Тем временем Гоголь отказался от всякой литературной деятельности. Погруженный в книги исключительно духовного содержания, он решил назначить себе аскезу, еще более строгую, чем предписывает церковный устав. Даже Масленицу он посвятил говению. Борясь с неприятными ощущениями в желудке, он ел все меньше и меньше: несколько ложек овсяного супа на воде или капустного рассола, кусочек просфоры, стакан воды. Его уже шатало от изнеможения, а он все еще считал себя обжорою. Ночью он старался спать как можно меньше, чтобы не поддаться дьявольскому искушению снов. Он написал письмо матери, умоляя ее молиться за него: «Мне так всегда бывает сладко в те минуты, когда вы обо мне молитесь! О, как много делает молитва матери!»[614]
В четверг, 7 февраля, он явился в церковь еще до заутрени, исповедался, причастился, пал ниц и много плакал. С. П. Шевыреву, навестившему его в тот же самый день, Гоголь показался столь изнуренным и мрачным, что он умолял его на коленях принять хоть какую-нибудь пищу, но Гоголь утверждал, что не голоден. Потом, словно под каким-то внушением, он поехал на извозчике в Преображенскую больницу, чтобы навестить там юродивого, «божьего человека» Ивана Яковлевича Корейшу, который пользовался в обществе известностью и доверием. Подъехав к воротам больницы, он не вошел в них, а принялся ходить взад и вперед по снегу, долго стоял на одном месте на ветру, опять сел в сани и велел ехать домой. Что ожидал он услышать из уст ясновидца? Подтверждение требований отца Матвея? Или, наоборот, опровержения, которое, освободив его от всяких оков, вернуло бы его к жизни и литературному творчеству?
По возвращении у него был такой потерянный вид, что граф Толстой уговорил его посоветоваться с его домашним врачом, доктором Иноземцевым. Тот, несколько озадаченный, в конце концов нашел, что у него катар кишок, и посоветовал ему спиртные натирания живота, лавровишневую воду и ревенные пилюли по случаю долго продолжавшегося запора. Не доверяя столь грубым материальным средствам, Гоголь предпочел лечиться молитвами перед иконами на коленях, а образов в доме графа Толстого было достаточно.

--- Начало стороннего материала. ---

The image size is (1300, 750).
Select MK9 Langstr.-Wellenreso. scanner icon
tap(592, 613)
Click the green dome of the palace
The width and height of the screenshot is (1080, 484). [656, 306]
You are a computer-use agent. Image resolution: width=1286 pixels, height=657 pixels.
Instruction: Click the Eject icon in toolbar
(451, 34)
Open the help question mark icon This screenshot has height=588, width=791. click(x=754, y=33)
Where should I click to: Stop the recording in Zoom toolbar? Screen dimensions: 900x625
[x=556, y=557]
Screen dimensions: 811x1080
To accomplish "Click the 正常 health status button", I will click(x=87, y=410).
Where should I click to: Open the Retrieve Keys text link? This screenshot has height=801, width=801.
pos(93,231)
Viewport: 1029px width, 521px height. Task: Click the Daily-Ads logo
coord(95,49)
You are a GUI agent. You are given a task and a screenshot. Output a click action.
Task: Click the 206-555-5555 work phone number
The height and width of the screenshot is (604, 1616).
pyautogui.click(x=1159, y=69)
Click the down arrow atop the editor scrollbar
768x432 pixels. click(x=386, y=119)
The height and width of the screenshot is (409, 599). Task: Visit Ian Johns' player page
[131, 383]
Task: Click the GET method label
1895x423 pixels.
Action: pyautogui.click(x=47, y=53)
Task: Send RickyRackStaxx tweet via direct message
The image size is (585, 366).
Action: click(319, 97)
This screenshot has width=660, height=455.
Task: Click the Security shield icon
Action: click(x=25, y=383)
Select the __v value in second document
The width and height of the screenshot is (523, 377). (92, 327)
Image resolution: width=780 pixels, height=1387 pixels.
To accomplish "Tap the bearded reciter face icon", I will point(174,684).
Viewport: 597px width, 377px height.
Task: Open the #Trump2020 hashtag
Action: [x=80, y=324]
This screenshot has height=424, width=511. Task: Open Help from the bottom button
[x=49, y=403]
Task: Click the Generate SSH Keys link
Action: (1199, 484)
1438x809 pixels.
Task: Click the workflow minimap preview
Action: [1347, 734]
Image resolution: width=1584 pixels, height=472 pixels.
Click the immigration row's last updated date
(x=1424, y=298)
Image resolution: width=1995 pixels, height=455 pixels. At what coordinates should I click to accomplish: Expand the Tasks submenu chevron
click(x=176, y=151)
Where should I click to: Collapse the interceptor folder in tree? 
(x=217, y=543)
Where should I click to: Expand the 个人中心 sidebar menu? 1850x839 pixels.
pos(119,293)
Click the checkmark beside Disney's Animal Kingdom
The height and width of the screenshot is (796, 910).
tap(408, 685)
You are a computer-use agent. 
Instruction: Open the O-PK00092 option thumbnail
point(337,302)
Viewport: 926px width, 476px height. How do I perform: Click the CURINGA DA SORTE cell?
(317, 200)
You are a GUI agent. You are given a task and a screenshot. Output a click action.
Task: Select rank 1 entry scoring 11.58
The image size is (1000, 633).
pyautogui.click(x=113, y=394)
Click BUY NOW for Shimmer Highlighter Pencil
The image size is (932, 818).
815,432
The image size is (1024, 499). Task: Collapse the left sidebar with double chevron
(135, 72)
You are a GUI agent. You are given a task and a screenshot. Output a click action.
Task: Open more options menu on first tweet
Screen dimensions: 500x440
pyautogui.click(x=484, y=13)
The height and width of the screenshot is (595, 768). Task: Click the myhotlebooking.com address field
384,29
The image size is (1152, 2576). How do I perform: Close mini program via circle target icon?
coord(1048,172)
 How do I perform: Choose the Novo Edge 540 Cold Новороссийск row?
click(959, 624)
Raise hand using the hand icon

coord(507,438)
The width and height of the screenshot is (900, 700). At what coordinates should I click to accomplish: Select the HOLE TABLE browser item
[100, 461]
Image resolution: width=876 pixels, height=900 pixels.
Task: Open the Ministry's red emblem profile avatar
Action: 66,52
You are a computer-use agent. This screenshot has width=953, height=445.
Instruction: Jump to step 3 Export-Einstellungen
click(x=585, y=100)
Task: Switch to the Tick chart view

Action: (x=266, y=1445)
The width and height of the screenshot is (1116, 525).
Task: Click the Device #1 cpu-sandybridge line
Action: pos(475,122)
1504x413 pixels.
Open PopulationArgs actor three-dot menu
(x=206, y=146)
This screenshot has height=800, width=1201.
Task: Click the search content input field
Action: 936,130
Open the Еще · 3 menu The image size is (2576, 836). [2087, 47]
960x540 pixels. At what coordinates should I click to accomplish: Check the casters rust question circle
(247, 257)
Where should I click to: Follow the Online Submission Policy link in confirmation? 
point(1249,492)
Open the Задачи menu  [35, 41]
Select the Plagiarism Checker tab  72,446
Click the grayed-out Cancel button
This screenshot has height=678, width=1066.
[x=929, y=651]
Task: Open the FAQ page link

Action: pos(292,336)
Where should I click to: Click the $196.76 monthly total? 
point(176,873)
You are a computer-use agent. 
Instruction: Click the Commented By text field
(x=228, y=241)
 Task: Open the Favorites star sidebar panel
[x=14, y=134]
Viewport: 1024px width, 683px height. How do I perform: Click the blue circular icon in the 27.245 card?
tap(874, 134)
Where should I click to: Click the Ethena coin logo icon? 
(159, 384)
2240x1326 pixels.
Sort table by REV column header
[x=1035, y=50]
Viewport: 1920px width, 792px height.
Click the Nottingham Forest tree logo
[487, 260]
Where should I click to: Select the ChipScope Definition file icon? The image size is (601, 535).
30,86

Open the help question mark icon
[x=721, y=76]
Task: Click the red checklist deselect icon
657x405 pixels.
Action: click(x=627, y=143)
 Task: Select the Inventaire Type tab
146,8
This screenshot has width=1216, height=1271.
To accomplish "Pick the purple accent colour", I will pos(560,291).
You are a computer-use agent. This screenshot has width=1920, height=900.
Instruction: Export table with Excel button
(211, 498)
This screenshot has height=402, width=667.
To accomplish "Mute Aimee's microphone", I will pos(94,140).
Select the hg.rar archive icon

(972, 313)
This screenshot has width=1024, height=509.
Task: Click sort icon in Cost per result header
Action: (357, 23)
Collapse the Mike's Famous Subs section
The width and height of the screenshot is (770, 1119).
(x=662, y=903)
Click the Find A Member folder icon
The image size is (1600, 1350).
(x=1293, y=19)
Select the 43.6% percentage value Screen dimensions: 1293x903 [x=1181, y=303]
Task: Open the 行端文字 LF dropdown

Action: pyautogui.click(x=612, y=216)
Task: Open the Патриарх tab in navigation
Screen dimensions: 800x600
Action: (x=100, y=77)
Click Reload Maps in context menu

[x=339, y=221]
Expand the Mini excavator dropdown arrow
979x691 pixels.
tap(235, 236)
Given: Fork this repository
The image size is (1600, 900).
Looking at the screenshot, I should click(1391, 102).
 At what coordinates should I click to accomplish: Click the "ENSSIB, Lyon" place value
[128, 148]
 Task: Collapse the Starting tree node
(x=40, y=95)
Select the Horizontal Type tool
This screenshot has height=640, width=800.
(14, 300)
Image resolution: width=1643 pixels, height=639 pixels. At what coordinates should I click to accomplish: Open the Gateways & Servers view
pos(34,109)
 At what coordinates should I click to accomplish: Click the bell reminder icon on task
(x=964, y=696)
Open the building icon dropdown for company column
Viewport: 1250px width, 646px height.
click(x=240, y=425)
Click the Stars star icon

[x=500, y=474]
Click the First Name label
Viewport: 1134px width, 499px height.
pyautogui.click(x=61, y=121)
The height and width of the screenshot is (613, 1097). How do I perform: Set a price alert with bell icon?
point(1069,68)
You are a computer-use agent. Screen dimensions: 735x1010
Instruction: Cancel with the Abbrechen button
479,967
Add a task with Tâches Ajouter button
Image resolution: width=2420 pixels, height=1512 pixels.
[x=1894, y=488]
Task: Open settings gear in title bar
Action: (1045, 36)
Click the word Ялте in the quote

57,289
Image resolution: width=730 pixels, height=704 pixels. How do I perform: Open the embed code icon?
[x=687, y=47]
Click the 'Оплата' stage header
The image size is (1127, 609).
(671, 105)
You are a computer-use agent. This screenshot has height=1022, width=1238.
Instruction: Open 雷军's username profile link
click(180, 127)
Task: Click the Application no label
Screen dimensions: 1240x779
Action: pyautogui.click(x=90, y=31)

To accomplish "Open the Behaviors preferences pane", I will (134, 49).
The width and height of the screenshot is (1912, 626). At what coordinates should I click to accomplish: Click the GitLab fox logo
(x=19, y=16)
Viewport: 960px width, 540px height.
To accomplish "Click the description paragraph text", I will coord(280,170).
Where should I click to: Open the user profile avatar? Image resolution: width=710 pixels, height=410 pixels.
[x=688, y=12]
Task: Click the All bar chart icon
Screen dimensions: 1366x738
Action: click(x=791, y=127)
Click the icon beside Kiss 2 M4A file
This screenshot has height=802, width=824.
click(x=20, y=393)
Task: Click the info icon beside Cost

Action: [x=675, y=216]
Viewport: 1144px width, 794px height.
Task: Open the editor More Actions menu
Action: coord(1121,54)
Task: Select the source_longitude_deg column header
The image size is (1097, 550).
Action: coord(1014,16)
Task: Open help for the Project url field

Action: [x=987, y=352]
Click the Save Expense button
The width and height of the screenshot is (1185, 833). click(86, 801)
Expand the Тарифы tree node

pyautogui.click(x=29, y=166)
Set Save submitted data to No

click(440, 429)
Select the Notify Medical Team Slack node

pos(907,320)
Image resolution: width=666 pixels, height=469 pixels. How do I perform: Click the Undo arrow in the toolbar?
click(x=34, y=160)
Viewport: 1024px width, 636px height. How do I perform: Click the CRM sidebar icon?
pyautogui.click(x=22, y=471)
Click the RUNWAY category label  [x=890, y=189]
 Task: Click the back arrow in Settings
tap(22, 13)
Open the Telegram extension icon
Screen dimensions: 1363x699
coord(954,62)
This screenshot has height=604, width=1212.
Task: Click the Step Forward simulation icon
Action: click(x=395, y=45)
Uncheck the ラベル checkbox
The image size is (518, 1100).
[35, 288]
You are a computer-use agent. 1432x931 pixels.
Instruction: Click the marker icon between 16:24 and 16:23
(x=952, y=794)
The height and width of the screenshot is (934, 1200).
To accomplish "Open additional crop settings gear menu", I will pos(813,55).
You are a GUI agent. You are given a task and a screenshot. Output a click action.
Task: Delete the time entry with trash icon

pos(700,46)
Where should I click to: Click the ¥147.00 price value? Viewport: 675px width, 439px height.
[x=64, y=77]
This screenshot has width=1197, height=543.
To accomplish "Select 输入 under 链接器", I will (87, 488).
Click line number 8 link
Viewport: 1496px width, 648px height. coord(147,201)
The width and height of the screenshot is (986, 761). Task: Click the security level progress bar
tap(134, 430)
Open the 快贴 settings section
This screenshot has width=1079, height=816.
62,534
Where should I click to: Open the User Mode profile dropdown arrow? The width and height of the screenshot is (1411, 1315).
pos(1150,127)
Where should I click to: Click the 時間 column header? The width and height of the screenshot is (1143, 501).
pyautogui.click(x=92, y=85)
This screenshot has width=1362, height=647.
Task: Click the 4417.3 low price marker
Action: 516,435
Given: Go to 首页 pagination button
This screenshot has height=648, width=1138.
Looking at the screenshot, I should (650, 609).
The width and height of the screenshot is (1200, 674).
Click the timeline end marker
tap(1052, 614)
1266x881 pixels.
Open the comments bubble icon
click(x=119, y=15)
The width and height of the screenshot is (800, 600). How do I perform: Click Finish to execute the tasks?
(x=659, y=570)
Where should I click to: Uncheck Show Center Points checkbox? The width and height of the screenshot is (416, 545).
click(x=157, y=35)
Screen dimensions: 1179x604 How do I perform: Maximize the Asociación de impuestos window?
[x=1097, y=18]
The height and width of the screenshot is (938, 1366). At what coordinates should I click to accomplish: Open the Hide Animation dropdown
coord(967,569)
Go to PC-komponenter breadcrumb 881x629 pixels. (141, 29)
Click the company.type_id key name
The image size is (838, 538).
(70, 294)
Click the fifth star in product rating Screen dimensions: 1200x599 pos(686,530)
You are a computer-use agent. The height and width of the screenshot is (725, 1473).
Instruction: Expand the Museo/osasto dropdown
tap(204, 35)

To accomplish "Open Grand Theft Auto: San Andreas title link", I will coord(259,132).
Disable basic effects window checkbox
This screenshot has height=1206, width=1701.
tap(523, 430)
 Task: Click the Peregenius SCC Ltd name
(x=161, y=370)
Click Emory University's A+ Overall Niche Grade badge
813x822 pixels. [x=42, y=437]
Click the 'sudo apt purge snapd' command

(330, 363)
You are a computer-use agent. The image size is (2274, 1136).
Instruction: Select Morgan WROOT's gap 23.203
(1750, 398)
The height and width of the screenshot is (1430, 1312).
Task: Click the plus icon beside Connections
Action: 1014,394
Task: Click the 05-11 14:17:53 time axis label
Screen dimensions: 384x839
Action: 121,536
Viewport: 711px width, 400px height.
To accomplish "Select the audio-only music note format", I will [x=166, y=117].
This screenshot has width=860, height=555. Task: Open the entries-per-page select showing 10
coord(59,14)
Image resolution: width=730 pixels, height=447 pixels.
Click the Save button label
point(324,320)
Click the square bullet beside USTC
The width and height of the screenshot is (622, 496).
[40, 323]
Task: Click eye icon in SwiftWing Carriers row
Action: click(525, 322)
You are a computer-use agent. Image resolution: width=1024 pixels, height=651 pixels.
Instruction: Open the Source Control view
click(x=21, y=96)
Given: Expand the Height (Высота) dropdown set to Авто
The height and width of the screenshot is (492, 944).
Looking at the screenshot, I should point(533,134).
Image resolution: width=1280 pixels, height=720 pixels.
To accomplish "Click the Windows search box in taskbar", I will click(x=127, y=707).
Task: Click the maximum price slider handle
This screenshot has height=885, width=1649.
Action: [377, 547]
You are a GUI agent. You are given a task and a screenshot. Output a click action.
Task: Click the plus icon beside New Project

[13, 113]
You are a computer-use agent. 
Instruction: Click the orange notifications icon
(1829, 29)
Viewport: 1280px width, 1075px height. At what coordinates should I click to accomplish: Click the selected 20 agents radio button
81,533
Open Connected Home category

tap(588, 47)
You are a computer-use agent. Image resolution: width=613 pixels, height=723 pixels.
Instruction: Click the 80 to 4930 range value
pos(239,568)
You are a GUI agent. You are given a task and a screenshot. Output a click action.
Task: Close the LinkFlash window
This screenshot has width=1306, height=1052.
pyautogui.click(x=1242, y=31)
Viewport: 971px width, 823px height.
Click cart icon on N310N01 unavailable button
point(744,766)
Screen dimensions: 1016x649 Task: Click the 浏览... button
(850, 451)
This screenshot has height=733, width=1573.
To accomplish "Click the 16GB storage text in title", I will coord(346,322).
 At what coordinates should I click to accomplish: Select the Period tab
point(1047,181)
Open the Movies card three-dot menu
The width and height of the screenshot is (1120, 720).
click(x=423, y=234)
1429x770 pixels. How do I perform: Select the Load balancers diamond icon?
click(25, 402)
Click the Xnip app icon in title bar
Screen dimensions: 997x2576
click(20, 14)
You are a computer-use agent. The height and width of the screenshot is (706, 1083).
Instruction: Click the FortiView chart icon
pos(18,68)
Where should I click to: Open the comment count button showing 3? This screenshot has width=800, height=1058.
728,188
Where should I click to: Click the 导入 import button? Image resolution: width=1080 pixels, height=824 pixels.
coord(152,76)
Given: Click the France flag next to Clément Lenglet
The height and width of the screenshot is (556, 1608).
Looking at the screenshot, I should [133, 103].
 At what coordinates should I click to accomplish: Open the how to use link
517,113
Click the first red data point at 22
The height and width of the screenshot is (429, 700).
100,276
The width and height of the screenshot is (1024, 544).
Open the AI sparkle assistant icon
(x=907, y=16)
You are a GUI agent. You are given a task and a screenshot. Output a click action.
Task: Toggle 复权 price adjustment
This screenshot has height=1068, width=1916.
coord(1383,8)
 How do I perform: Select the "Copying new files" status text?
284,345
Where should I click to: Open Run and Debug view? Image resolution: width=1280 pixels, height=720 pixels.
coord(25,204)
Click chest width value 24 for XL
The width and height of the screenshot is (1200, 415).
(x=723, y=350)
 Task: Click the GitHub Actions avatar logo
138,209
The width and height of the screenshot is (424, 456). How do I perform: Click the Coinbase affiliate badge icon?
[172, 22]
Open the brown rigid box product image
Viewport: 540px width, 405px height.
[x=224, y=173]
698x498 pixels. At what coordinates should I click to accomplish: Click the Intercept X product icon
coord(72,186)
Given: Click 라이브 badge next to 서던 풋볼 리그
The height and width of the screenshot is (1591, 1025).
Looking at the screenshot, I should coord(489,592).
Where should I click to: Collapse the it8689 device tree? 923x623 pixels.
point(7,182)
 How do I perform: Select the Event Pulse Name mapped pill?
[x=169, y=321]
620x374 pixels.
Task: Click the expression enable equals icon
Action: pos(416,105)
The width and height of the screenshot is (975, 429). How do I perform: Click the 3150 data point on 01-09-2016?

В ночь с пятницы 8-го на субботу 9 февраля он, изнеможенный, без сил, дремал на диване, когда услышал какой-то загробный голос. Лежа в полутьме с широко открытыми глазами, он испытал такое чувство, словно он уже умер, страшно закричал, разбудил слугу и послал его за священником. Когда явился заспанный приходской священник, Гоголь ему объяснил, что он страдает той же болезнью, что и его отец, что он почитает себя уже умирающим, и что он просит снова его причастить, потому что недавнее причащение не принесло мира его душе. Священник, видя, что мнимый умирающий сумел подняться, чтобы его принять, заверил его, что он напрасно так чрезмерно беспокоится, что не настал еще для него час думать о кончине. Поддавшись на время уговорам, Гоголь решил снова лечь и задремать. Но в воскресенье, 10 февраля, он призвал к себе графа А. П. Толстого и попросил его отдать некоторые свои сочинения, после своей смерти, митрополиту московскому Филарету (Дроздову), с тем, чтобы столь высокая духовная особа решила, что должно быть напечатано, а что нет: «Пусть он зачеркнет без всякой жалости то, что ему покажется ненужным!» Граф отказался от этого поручения, чтобы он не счел себя серьезно больным, чтобы отклонить от него всякую мысль о смерти.